The next flight was Qantas to Mumbai – 13 hours.  I wasn’t looking forward to it as I was cattle class and it was packed full. Normally I regard this as akin to water boarding. But the fact they had personalised entertainment systems made all the difference.  I got to Level 80 on Tetris and watched Atonement which was a great movie – about two sisters, and the younger one gets the boyfriend of the older one falsely convicted of rape just before WWII.

Mumbai Airport turned into a bit of a nightmare.  It should have been simple as I already had a boarding pass, but I had to go through customs and check my bag back in.  I asked where to go, to check in for my flight and was told by the armed soldiers who seem to also be the helpdesk to go out the door, along the road, up a floor and back in there.

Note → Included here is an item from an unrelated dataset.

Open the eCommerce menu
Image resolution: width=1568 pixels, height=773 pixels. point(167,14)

I did that, and after queueing up at Jet Airways, got told this was international only, and I needed to go back to the other terminal for domestic transit.  I went back there and then got sent somewhere else which was wrong, and finally after over an hour of being jerked about, I started to get fairly stroppy.  Now raising your voice in a pissed off manner isn’t probably advisable to soldiers with sub machine guns, but my refusing to budget until someone personally walked me to the right location actually worked.  And Murphy’s law it was around 20 metres away from where I started.

Got taken by bus away to the right departure gate (the airport is absolutely huge – took over 10 minutes driving over the runways), and  then onto the two hour flight to Delhi.

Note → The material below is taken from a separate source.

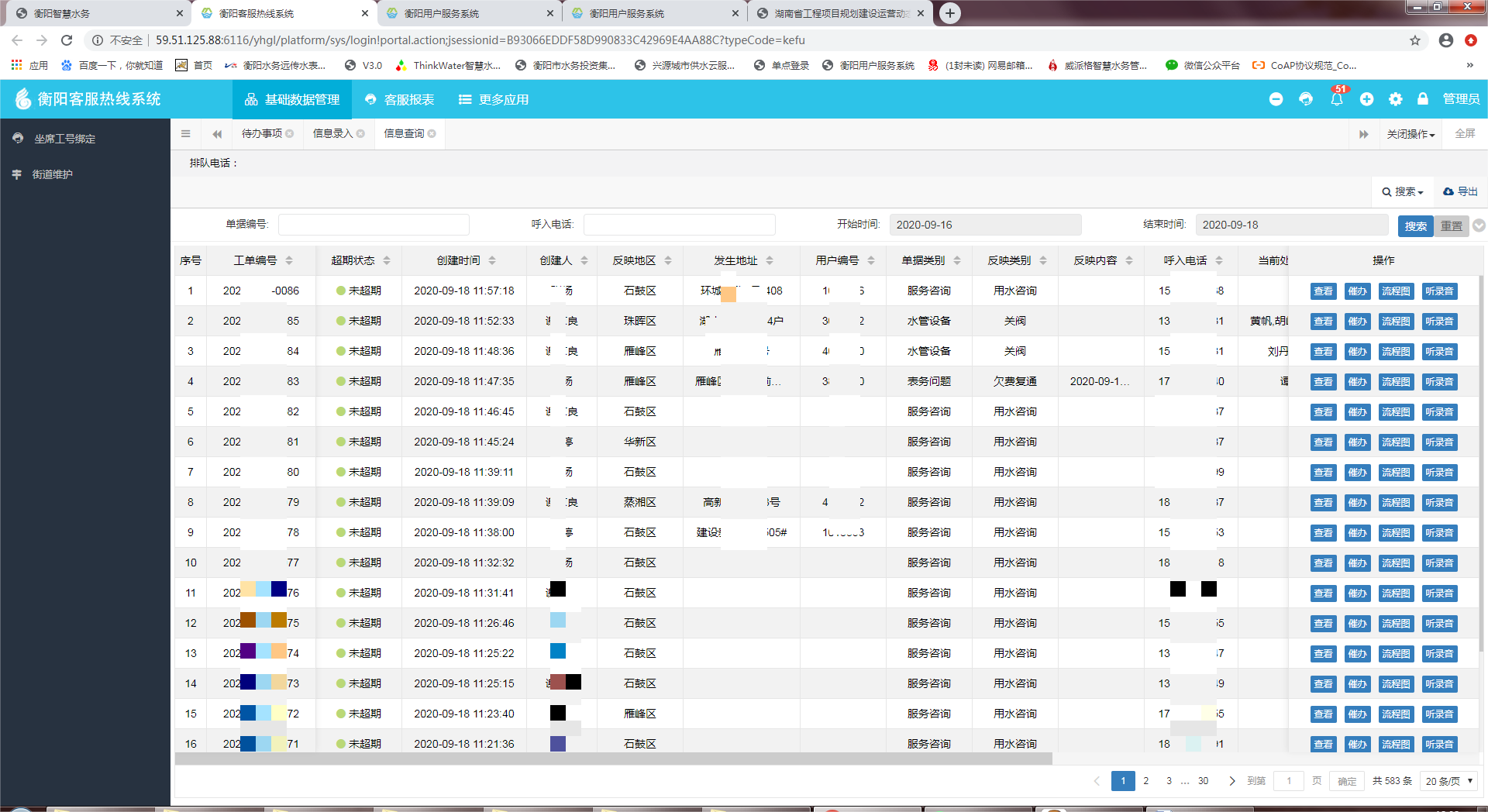Toggle sort on 反映地区 column header

668,260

Despite leaving at 11 pm the flight to Delhi was also packed full.  By coincidence I was seated next to ICANN CEO Paul Twomey, so we chatted various ICANN issues.  When we landed at 1 am, dozens of people switched their cellphones on and were chatting within seconds of the wheels touching down (some minutes before we actually stopped). I was amused both by the speed at which people started phoning, but also that it was 1 am in the morning, so God knows who the calls were to.

ICANN had a travel desk at the airport, but it turned out only at the international airport.  So I had to negotiate a taxi fare into the hotel. After we negotiated what was still a rip-off price (but less so) they then tried to convince me there was also a US$10 car park exit fee.  I pointed out they invented this as there was no fee paid.  They then also tried to get me to pay for a petrol fillup on the way (I refused) and then at the end also asked for a tip for the good service.  I finally gave over another US$5 just for the sheer gall.

I blogged previously on the interesting approach to red lights, the driver had.

So finally got to the hotel at around 2 am.  I have to say I was kind of glad the other hotel burnt down as the replacement hotel is very nice – the Taj Mahal Hotel Delhi.
The rack rate here is incredibly expensive, but thankfully ICANN is paying.

I’ll blog later on about the issues at this meeting – a lot are about the issue of allowing top level domains in non-English scripts.